(Beginning of Input for this task)

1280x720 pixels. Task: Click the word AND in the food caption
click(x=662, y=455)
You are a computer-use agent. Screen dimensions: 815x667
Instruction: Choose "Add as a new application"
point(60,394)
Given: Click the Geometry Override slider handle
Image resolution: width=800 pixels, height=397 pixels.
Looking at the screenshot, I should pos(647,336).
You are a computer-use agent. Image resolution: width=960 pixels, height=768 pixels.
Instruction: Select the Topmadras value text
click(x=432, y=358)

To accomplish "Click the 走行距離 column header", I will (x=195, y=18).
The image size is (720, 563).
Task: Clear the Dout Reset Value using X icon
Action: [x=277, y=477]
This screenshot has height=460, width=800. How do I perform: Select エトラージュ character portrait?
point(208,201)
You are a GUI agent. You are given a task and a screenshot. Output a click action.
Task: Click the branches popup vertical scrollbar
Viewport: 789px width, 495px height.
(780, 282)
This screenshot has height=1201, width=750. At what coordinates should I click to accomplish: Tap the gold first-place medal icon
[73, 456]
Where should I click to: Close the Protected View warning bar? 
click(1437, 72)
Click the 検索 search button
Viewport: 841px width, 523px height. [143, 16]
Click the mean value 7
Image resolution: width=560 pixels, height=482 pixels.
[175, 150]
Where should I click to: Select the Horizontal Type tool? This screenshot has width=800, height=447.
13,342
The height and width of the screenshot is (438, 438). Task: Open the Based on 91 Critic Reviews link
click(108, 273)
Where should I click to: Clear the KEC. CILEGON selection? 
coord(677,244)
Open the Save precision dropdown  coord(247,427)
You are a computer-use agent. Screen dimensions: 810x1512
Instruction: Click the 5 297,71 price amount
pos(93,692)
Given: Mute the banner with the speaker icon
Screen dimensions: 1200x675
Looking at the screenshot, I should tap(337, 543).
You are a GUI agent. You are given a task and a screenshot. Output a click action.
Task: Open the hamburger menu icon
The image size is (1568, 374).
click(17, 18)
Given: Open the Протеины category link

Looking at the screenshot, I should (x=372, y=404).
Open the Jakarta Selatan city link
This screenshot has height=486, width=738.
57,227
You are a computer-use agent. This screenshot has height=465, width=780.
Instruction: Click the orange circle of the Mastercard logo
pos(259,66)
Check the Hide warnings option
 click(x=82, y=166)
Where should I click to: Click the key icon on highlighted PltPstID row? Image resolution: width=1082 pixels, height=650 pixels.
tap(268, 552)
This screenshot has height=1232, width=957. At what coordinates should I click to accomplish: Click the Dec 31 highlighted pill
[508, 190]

(End of Input for this task)

Exercise instructions —
Give back the complete data, each line unchanged.

Reply —
1280x720 pixels. Task: Click the word AND in the food caption
click(x=662, y=455)
You are a computer-use agent. Screen dimensions: 815x667
Instruction: Choose "Add as a new application"
point(60,394)
Given: Click the Geometry Override slider handle
Image resolution: width=800 pixels, height=397 pixels.
Looking at the screenshot, I should pos(647,336).
You are a computer-use agent. Image resolution: width=960 pixels, height=768 pixels.
Instruction: Select the Topmadras value text
click(x=432, y=358)

To accomplish "Click the 走行距離 column header", I will (x=195, y=18).
The image size is (720, 563).
Task: Clear the Dout Reset Value using X icon
Action: [x=277, y=477]
This screenshot has height=460, width=800. How do I perform: Select エトラージュ character portrait?
point(208,201)
You are a GUI agent. You are given a task and a screenshot. Output a click action.
Task: Click the branches popup vertical scrollbar
Viewport: 789px width, 495px height.
(780, 282)
This screenshot has height=1201, width=750. At what coordinates should I click to accomplish: Tap the gold first-place medal icon
[73, 456]
Where should I click to: Close the Protected View warning bar? 
click(1437, 72)
Click the 検索 search button
Viewport: 841px width, 523px height. [143, 16]
Click the mean value 7
Image resolution: width=560 pixels, height=482 pixels.
[175, 150]
Where should I click to: Select the Horizontal Type tool? This screenshot has width=800, height=447.
13,342
The height and width of the screenshot is (438, 438). Task: Open the Based on 91 Critic Reviews link
click(108, 273)
Where should I click to: Clear the KEC. CILEGON selection? 
coord(677,244)
Open the Save precision dropdown  coord(247,427)
You are a computer-use agent. Screen dimensions: 810x1512
Instruction: Click the 5 297,71 price amount
pos(93,692)
Given: Mute the banner with the speaker icon
Screen dimensions: 1200x675
Looking at the screenshot, I should tap(337, 543).
You are a GUI agent. You are given a task and a screenshot. Output a click action.
Task: Open the hamburger menu icon
The image size is (1568, 374).
click(17, 18)
Given: Open the Протеины category link

Looking at the screenshot, I should (x=372, y=404).
Open the Jakarta Selatan city link
This screenshot has height=486, width=738.
57,227
You are a computer-use agent. This screenshot has height=465, width=780.
Instruction: Click the orange circle of the Mastercard logo
pos(259,66)
Check the Hide warnings option
 click(x=82, y=166)
Where should I click to: Click the key icon on highlighted PltPstID row? Image resolution: width=1082 pixels, height=650 pixels.
tap(268, 552)
This screenshot has height=1232, width=957. At what coordinates should I click to accomplish: Click the Dec 31 highlighted pill
[508, 190]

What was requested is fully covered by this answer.